The undisputed usefulness in biomedical applications, the high carbon polarization (up to 70%) and the long relaxation time constant have made “neat [1-13C]pyruvic acid plus trityl” the most studied dissolution-DNP sample. Nevertheless, too often results valid for this particular preparation are considered to hold also for other trityl-based samples, limiting the potential of other biologically interesting substrates. In the present study we demonstrate that the sample composition and magnetic field affect the trityl ESR properties. A thorough optimization of the these parameters lead to a dramatic increase of [U-13C]glucose polarization from 37±4% to 69±3%, the highest value reported to date.
Hyperpolarization of nuclear spins via dissolution-DNP1 has proven its great potential and versatility in enhancing the sensitivity of a broad variety of molecules, in particular for detection with 13C NMR and MRI.2-3 In this scenario trityl dissolved in neat [1-13C]pyruvic acid (PA) has become the most studied dissolution-DNP sample because of [1-13C]pyruvate’s undisputed usefulness in biomedical applications, the really high carbon polarization (up to 70%)4-5 and its long relaxation time constant (more than 60s).

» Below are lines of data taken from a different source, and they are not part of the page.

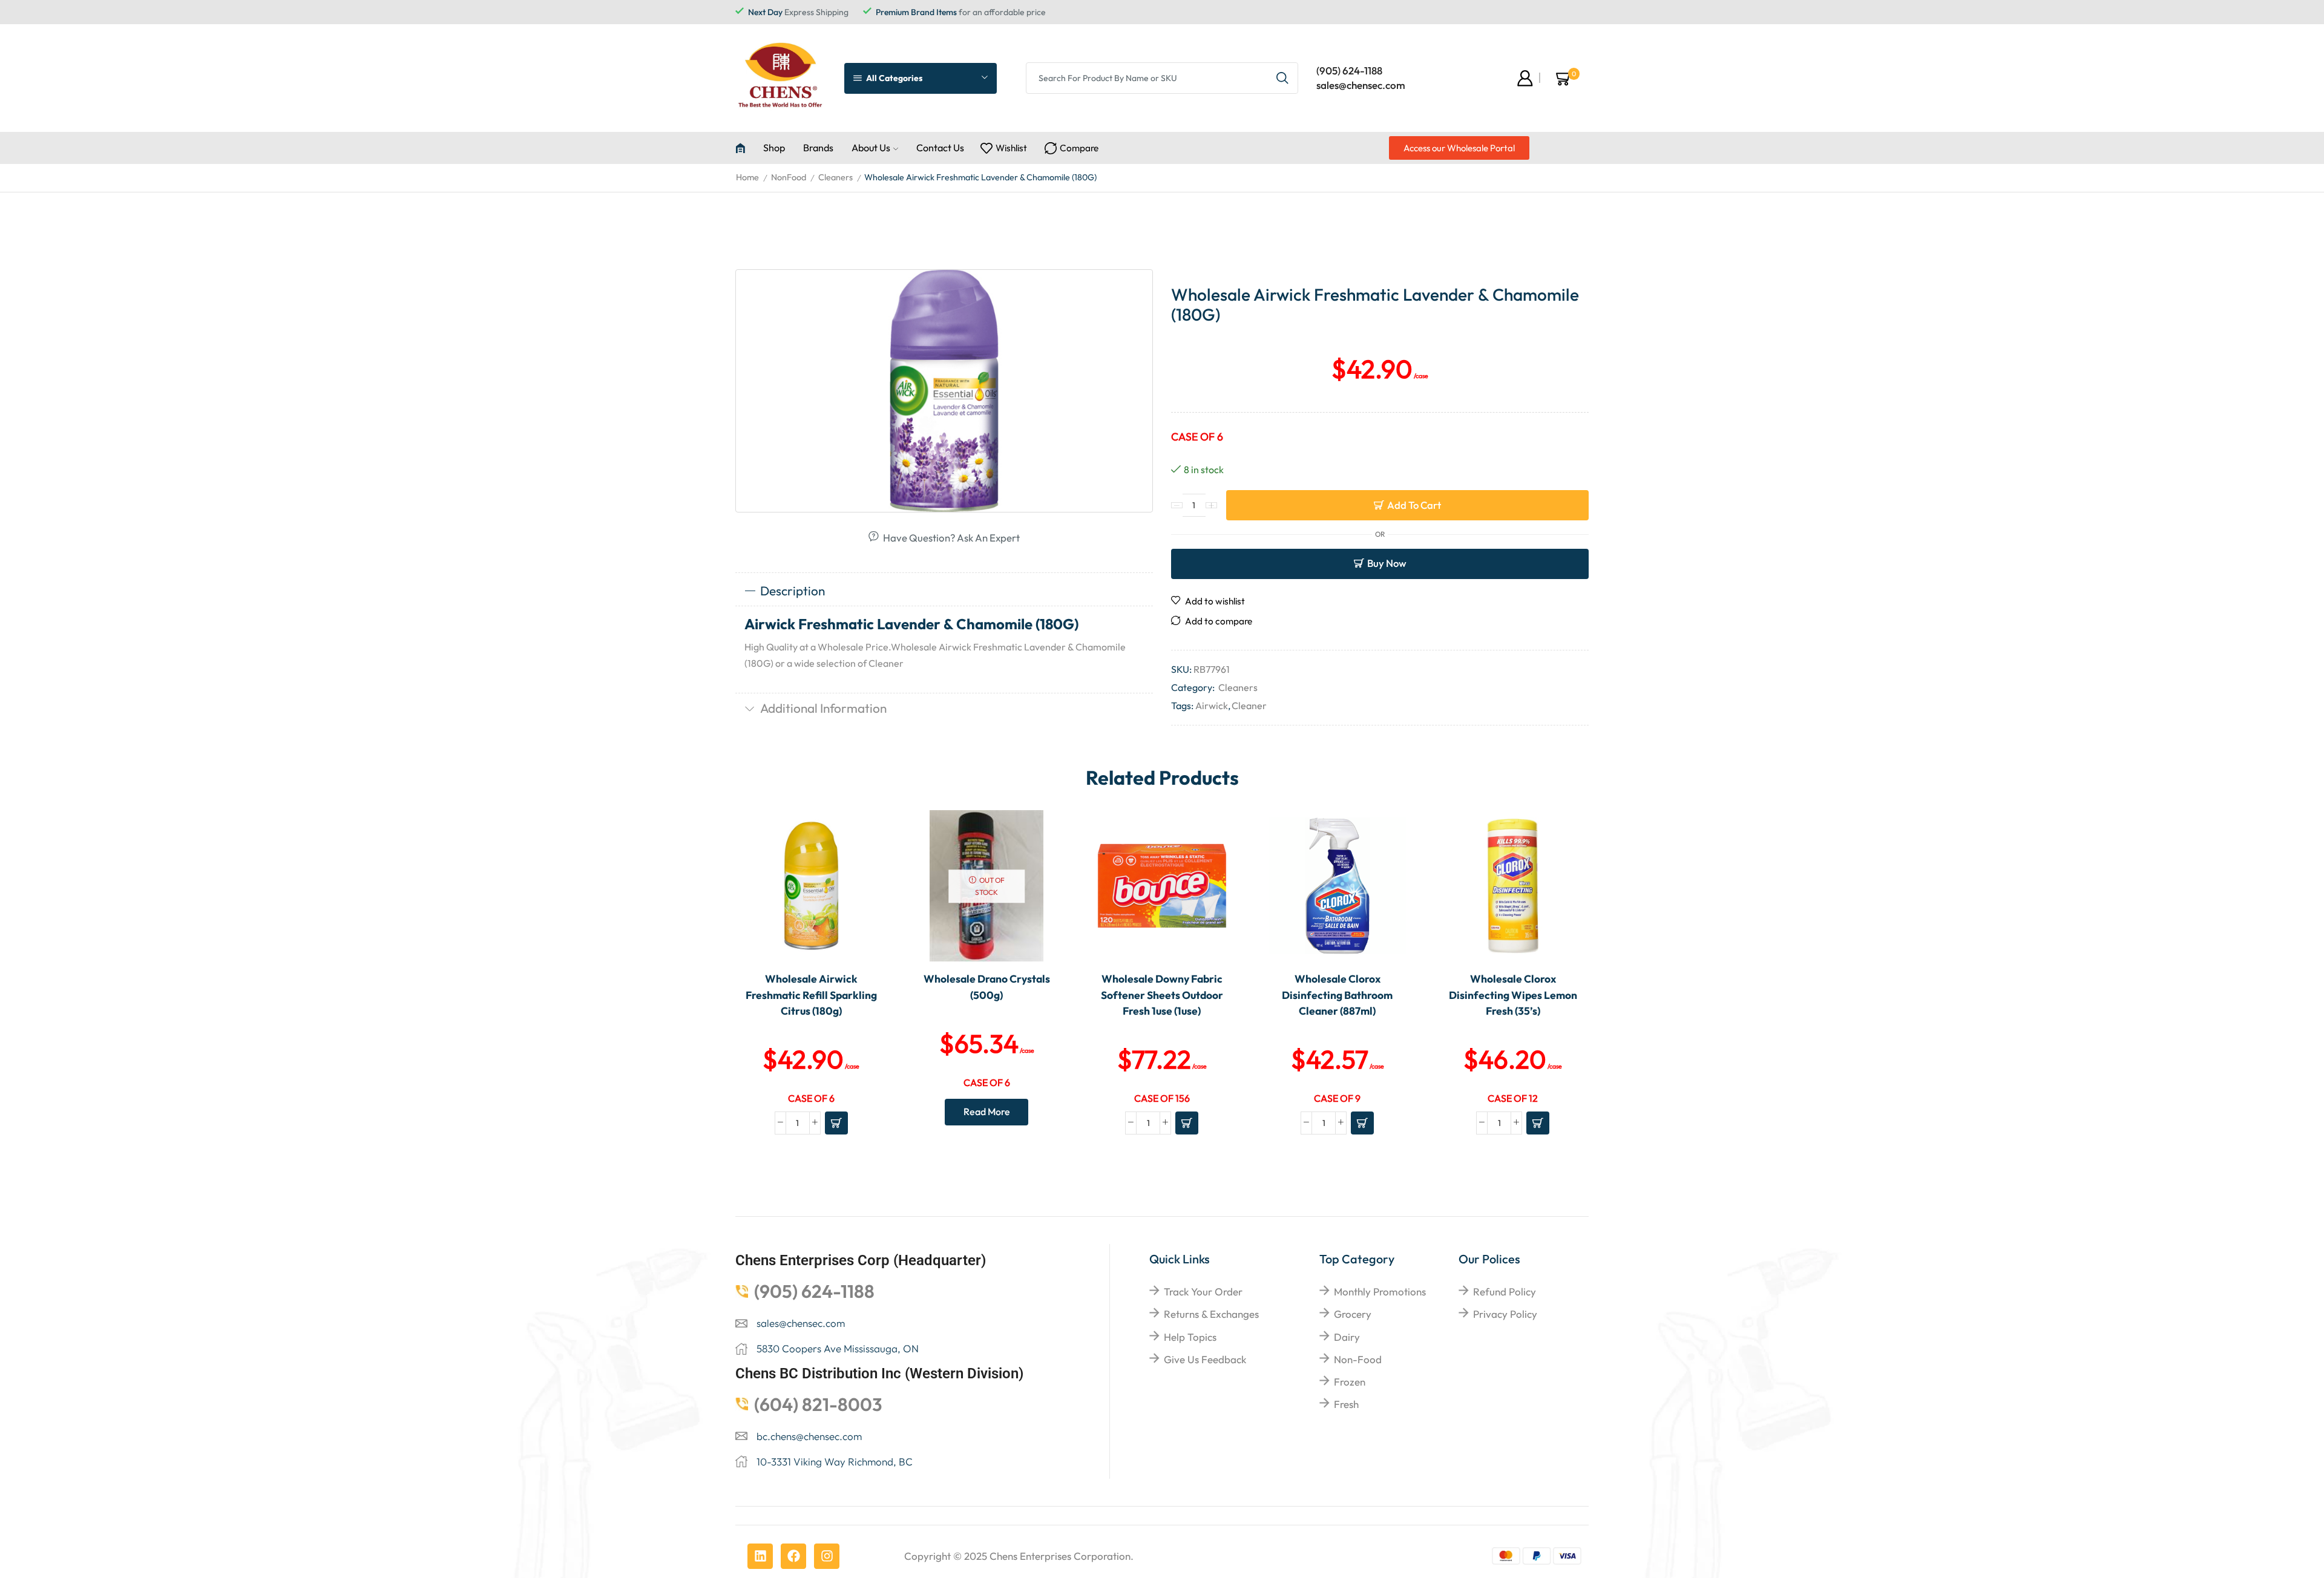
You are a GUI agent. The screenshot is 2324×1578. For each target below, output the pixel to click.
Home (747, 177)
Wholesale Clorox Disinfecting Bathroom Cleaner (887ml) (1337, 995)
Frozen (1349, 1381)
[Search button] (1282, 78)
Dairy (1347, 1337)
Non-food (1358, 1359)
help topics (1190, 1337)
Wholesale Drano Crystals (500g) (987, 986)
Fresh (1346, 1404)
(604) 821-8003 (818, 1404)
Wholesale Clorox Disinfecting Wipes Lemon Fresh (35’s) (1513, 995)
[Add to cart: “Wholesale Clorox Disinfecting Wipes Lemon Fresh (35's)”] (1537, 1122)
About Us (871, 148)
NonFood (788, 177)
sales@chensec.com (1360, 85)
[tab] (944, 591)
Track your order (1203, 1291)
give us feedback (1205, 1359)
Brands (818, 148)
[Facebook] (793, 1556)
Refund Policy (1504, 1291)
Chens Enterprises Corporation (1060, 1556)
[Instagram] (826, 1556)
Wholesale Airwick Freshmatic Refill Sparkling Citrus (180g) (811, 995)
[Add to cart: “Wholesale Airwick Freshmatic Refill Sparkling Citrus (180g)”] (836, 1122)
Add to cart (1414, 505)
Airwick (1211, 705)
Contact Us (940, 148)
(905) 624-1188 (1349, 70)
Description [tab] (792, 590)
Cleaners (835, 177)
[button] (1459, 148)
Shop (774, 148)
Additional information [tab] (823, 708)
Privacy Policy (1505, 1314)
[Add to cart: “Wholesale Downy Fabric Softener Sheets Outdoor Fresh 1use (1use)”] (1186, 1122)
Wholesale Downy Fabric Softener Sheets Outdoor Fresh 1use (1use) (1162, 995)
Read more (986, 1111)
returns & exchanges (1211, 1314)
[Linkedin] (760, 1556)
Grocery (1352, 1314)
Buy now (1387, 563)
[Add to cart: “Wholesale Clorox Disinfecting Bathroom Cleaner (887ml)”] (1362, 1122)
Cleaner (1249, 705)
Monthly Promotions (1380, 1291)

Too often results valid for this particular preparation are considered to hold also for other trityl-based samples, limiting the potential of different biologically interesting substrates. A crucial example is the almost negligible “gadolinium effect” at high magnetic field.4-7 Accordingly, at these experimental conditions, no big effort has been put in investigating the effect of Gd3+ doping on trityl based non-PA sample preparations. Nevertheless, the latter benefit much less from increasing the magnetic field strength.8-9
Recently, hyperpolarized glucose has received increasing interest in the hyperpolarization community thanks to the richer metabolic pathways it can give access to.9,11 However, the lower polarization and faster relaxation time constant, compared to pyruvate, has been precluding its widespread employment.

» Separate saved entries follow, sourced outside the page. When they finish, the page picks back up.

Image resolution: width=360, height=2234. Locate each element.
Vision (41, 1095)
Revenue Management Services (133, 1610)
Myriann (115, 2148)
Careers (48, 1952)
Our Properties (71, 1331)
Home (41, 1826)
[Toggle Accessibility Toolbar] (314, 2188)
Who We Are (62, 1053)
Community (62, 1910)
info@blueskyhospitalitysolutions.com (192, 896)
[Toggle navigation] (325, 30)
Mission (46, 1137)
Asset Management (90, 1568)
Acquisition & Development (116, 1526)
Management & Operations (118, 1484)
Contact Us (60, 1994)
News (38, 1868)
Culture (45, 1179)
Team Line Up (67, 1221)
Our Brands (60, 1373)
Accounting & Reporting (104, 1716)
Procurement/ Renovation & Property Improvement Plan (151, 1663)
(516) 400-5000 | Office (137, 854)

The aim of this work was to measure the trityl main ESR-features at high field DNP conditions (6.7T) and cryogenic temperatures (1.1K) on a generally applicable sample composition, trityl in glycerol-water, to polarize [U-13C]glucose and compare this to the well-studied neat [1-13C]PA/trityl sample. We aimed at understanding why, for the same trityl radical concentration and experimental conditions, neat PA samples outperform other preparations and tried to “fill the gap” by tuning the radical properties via Gd3+ doping.
Although the radical concentration was the same for both samples reported in Figure1, the 0mM-sample showed a T1e twice as long as the PA-sample and the ESR-spectrum appeared grossly broadened. Moreover the PA-sample DNP-sweep was narrower and the carbon maximum achievable enchantment double. PA samples at 3.35T and 1.1K have a T1e of about 1s and the most commonly acknowledged explanation for the polarization improvement driven by gadolinium doping is T1e decrease.13-14 The “already short T1e” we measured for the PA-sample, without any addition of gadolinium, can justify its better DNP performance at 6.7T compared to the glucose undoped sample. Indeed, the phonons spectral distribution, responsible for the electron spin-lattice relaxation in the solid-sate, depends on the glassing matrix stiffness and density and thus from its composition.15 As reported in Figure2, the T1e value for the glucose samples could be changed by adding increasing concentrations of Gd3+. The carbon polarization was significantly improved already for the 0.5mM-sample, it reached its maximum for the 1mM-sample and slowly decreased at higher gadolinium concentrations. It is worth noticing that the 1mM-sample was the one with the most similar T1e to the PA-sample.
Besides T1e shortening, a new feature stemmed from our measurements: increasing concentrations of Gd3+ reduced the trityl ESR-linewidth in good agreement with the gradual DNP-spectrum narrowing. If this effect is a direct consequence of the T1e changing or more related to Gd3+ affecting electron spectral diffusion parameters it is not clear.16-17 Nevertheless, the values giving the best polarization enhancement were the ones close to the 13C NMR frequency at 6.7T (i.e. 71.8MHz).
Finally in Figure3 we report the comparison between the best glucose sample and the undoped one. All numerical results are summarized in Table1.